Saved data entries

————

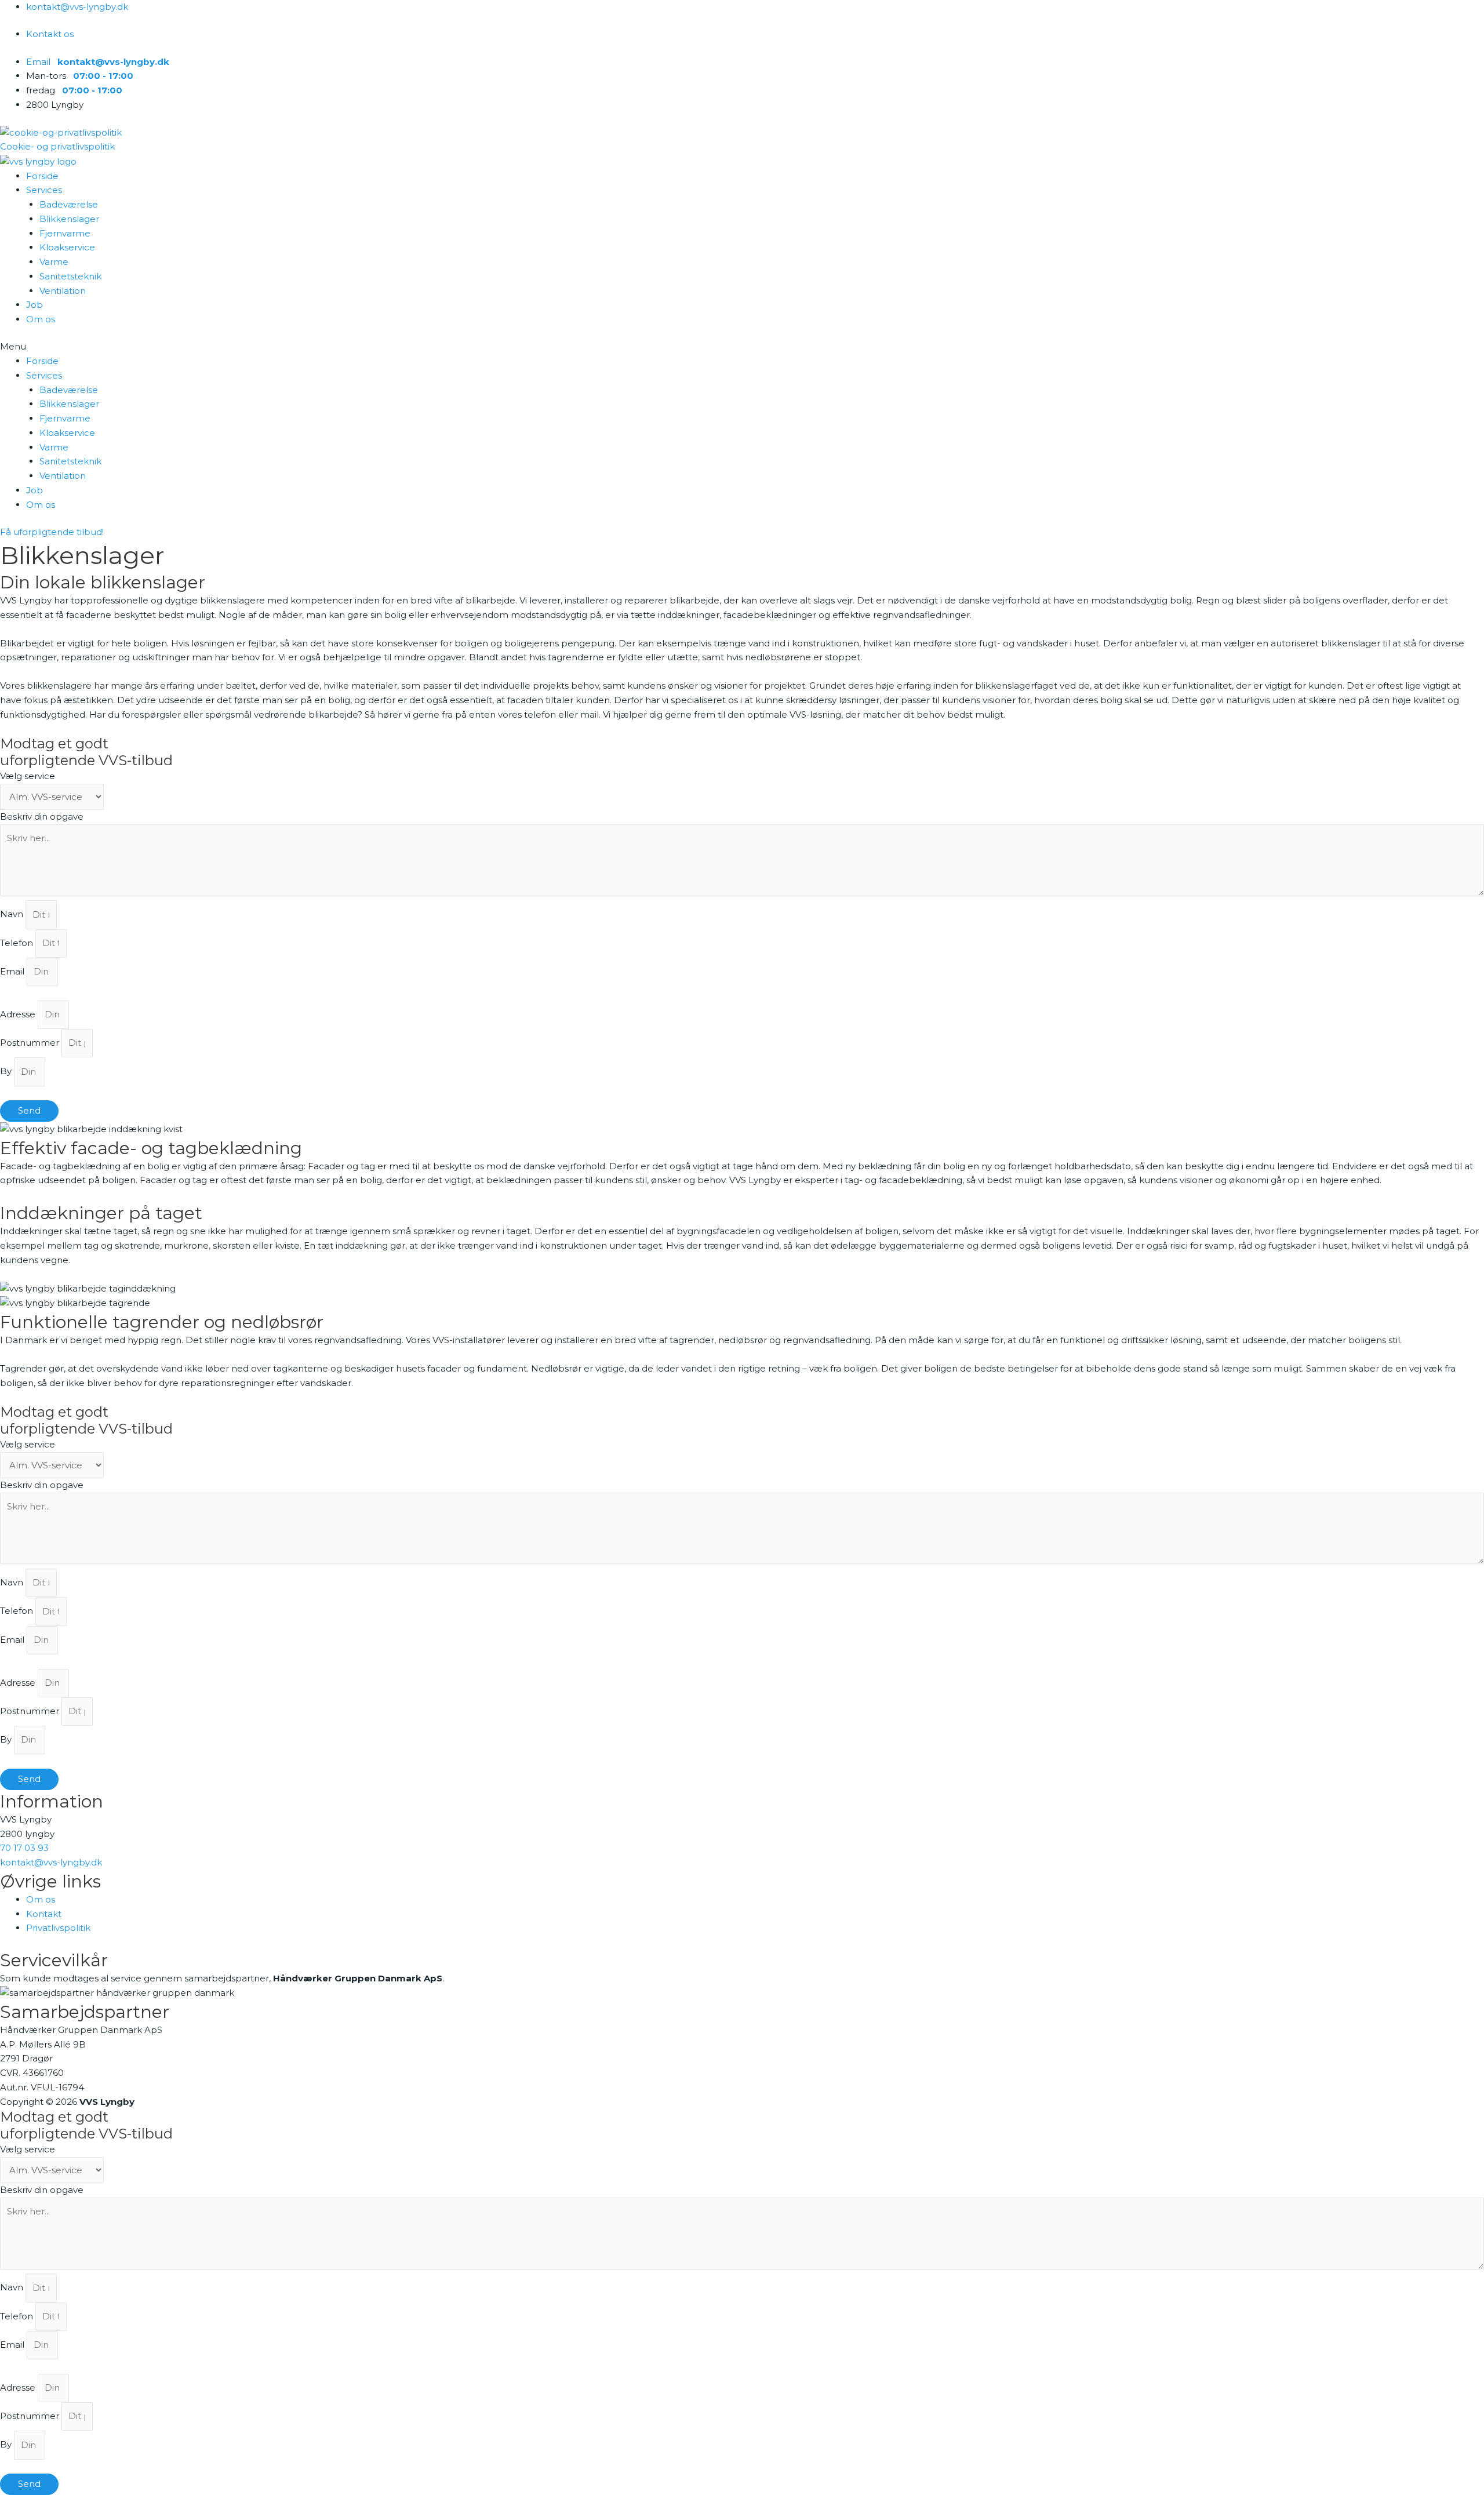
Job (34, 304)
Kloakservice (67, 247)
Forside (42, 175)
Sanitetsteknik (70, 276)
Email (13, 971)
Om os (40, 319)
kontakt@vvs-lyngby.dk (51, 1862)
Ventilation (62, 290)
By (7, 1071)
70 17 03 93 (24, 1847)
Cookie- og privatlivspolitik (57, 146)
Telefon (17, 942)
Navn (13, 914)
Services (44, 189)
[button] (742, 347)
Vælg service (27, 775)
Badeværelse (68, 204)
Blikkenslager (69, 218)
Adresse (19, 1014)
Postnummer (30, 1042)
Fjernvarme (64, 233)
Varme (53, 261)
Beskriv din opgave (41, 816)
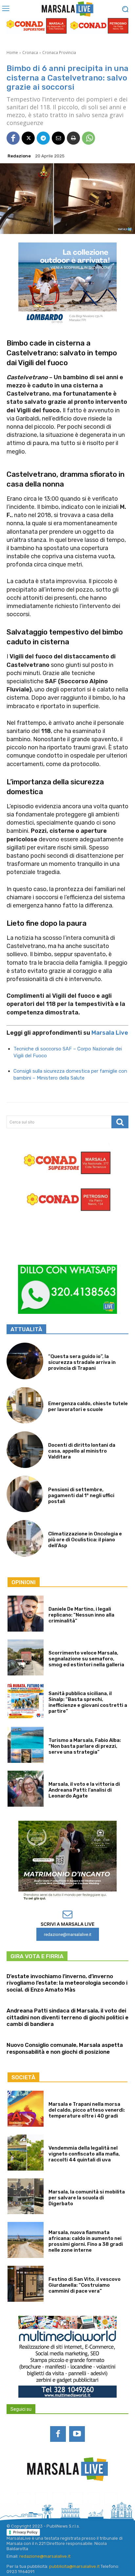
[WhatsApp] (88, 138)
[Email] (58, 138)
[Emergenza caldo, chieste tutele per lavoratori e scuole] (25, 1405)
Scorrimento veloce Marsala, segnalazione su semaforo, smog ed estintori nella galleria (86, 1659)
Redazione (19, 156)
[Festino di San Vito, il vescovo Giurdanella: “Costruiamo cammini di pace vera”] (26, 2284)
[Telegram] (43, 138)
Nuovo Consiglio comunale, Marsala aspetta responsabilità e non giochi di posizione (65, 2048)
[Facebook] (13, 138)
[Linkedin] (58, 2498)
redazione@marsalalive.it (44, 2556)
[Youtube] (77, 2434)
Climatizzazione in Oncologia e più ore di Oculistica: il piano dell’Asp (85, 1539)
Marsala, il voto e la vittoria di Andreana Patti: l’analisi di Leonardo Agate (84, 1790)
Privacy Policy (25, 2532)
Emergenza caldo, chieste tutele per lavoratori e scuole (88, 1406)
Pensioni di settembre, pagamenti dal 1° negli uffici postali (81, 1495)
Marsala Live (109, 1032)
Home (12, 52)
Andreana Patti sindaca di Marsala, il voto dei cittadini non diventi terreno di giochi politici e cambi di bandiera (67, 2017)
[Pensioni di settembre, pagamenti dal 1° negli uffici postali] (25, 1494)
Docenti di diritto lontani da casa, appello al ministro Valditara (81, 1451)
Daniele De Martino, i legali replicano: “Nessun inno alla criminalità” (81, 1615)
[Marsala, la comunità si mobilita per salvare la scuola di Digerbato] (26, 2196)
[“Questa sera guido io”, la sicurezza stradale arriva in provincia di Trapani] (25, 1361)
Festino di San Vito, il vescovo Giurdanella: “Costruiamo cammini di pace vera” (84, 2285)
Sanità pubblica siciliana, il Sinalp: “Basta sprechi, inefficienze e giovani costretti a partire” (87, 1702)
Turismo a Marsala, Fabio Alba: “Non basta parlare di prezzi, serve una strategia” (84, 1746)
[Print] (73, 138)
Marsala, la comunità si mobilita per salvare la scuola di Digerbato (86, 2198)
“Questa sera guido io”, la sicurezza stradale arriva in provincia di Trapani (82, 1362)
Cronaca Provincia (59, 52)
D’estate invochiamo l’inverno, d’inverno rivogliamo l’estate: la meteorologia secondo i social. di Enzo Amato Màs (67, 1983)
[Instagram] (41, 2498)
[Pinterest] (76, 2498)
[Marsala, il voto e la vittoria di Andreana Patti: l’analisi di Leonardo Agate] (26, 1789)
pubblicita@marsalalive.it (74, 2566)
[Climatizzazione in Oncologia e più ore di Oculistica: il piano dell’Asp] (25, 1538)
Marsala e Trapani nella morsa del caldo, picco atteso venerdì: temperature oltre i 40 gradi (86, 2110)
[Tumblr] (93, 2498)
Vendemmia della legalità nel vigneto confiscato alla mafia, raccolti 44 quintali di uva (84, 2154)
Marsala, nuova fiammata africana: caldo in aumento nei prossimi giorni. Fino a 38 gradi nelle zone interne (85, 2241)
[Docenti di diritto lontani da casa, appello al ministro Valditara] (25, 1449)
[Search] (119, 1122)
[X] (28, 138)
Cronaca (30, 52)
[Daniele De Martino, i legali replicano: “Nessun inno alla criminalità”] (26, 1614)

————

ABOUT THIS TASK :: Give the number of lines in the entries that hold the string "vescovo", and add nothing else.

ANSWER SECTION :: 2